◆ **Page text**:
((
A Cautionary Tale of Laced Cannabis and Overdose Deaths
December 2, 2020 11:37 am ET
Estimated Read Time: 4 Minutes
The last few months have seen significant gains for the state of Virginia on the road to full cannabis legalization. Last July, Governor Ralph Northam (D) signed into law a new bill decriminalizing low-level cannabis possession. The new law substantially reduced penalties. Before its passage, possession of even a small amount of cannabis could result in a $500 fine, a sentence of 30 days in jail, and a long term criminal record. Under the new law, however, an ounce of cannabis became punishable by a simple $25 fine, with no threat of jail time or a criminal record. In September, Virginia took another step forward. The House of Delegates approved a measure to reduce penalties against those caught with pipes, papers, and other paraphernalia in their car. The new measure would also prevent searches and seizures by police based only on smell as evidence, something that has already been prohibited in other states.
Just last month, Washington D.C. passed a law that would allow medical cannabis patients in Virginia to purchase their cannabis within the District. This is good news because although medical cannabis for qualified patients is legal in Virginia, it remains difficult to come by as the medical program kicks into gear. This new law in D.C. makes cannabis more accessible to Virginians. But on the heels of all this good news for Virginians comes some very bad news. Four people in Prince William County, Virginia, have recently experienced overdoses, and one of those overdoses has led to a death.
))
◆ **Extracted data**:
((
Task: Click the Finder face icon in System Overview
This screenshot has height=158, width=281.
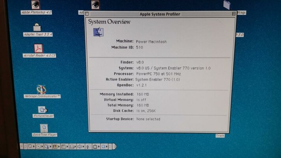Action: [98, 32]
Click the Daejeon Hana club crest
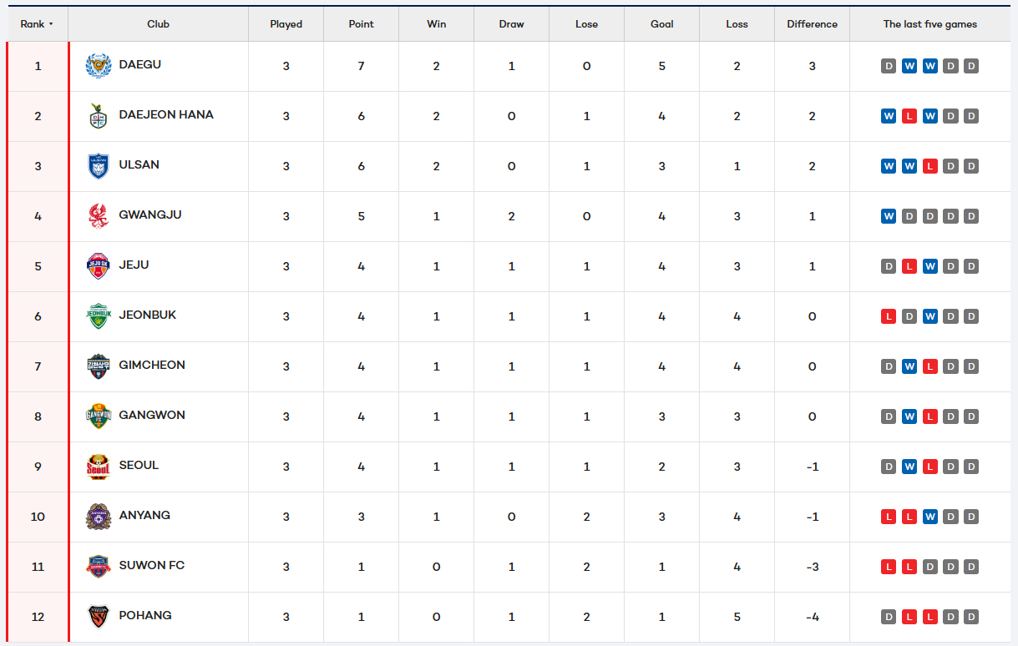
))
((
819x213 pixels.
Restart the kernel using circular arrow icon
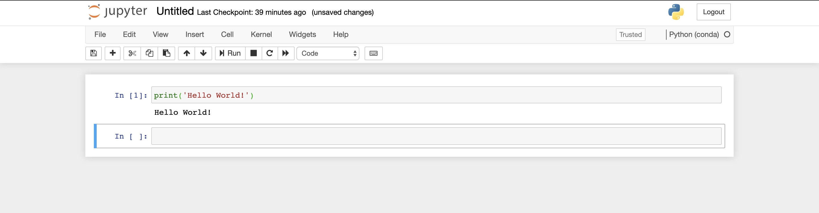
))
◆ **Task details**: Continue the article on laced cannabis and overdose deaths in Virginia from its last sentence.

◆ **Written reply**:
Can You Actually Overdose on Cannabis?
It is extremely important to separate fact from myth when it comes to things like this. An overdose is simply taking more than what is medically recommended and despite the popular belief, not all overdoses are fatal. THC does cause intoxication and you can overdose in the same sense that you can overdose or take too much of just about anything. It’s possible to take an overdose, for example, of vitamin C. However, such a thing is extremely unlikely, and if it should happen, the effects would be uncomfortable but not be fatal.
An overdose of THC would cause significant intoxication and discomfort. Luckily, you can counteract an intense high with a few recommended methods. You might experience a racing heart, increased anxiety, headaches, dizziness, dry eyes, fatigue, or confusion. In extreme cases, mild hallucinations, panic attacks, and nausea or vomiting are possible. All cannabis consumers have likely experienced this as finding the right therapeutic dose is largely based on the individual’s own trial and error of under and overdosing. But a THC overdose will not kill you like an overdose of other illicit drugs. According to the National Cancer Institute,
“Because cannabinoid receptors, unlike opioid receptors, are not located in the brainstem areas controlling respiration, lethal overdoses from cannabis and cannabinoids do not occur.”
Since a THC overdose is non-lethal, officials in Virginia believe that the cannabis that caused the ill effects was in fact laced with something else. The three victims who survived were treated effectively with Narcan® which indicates that the culprit behind all of this was an opiate.
How Can You Tell if Your Cannabis Has Been Tampered With?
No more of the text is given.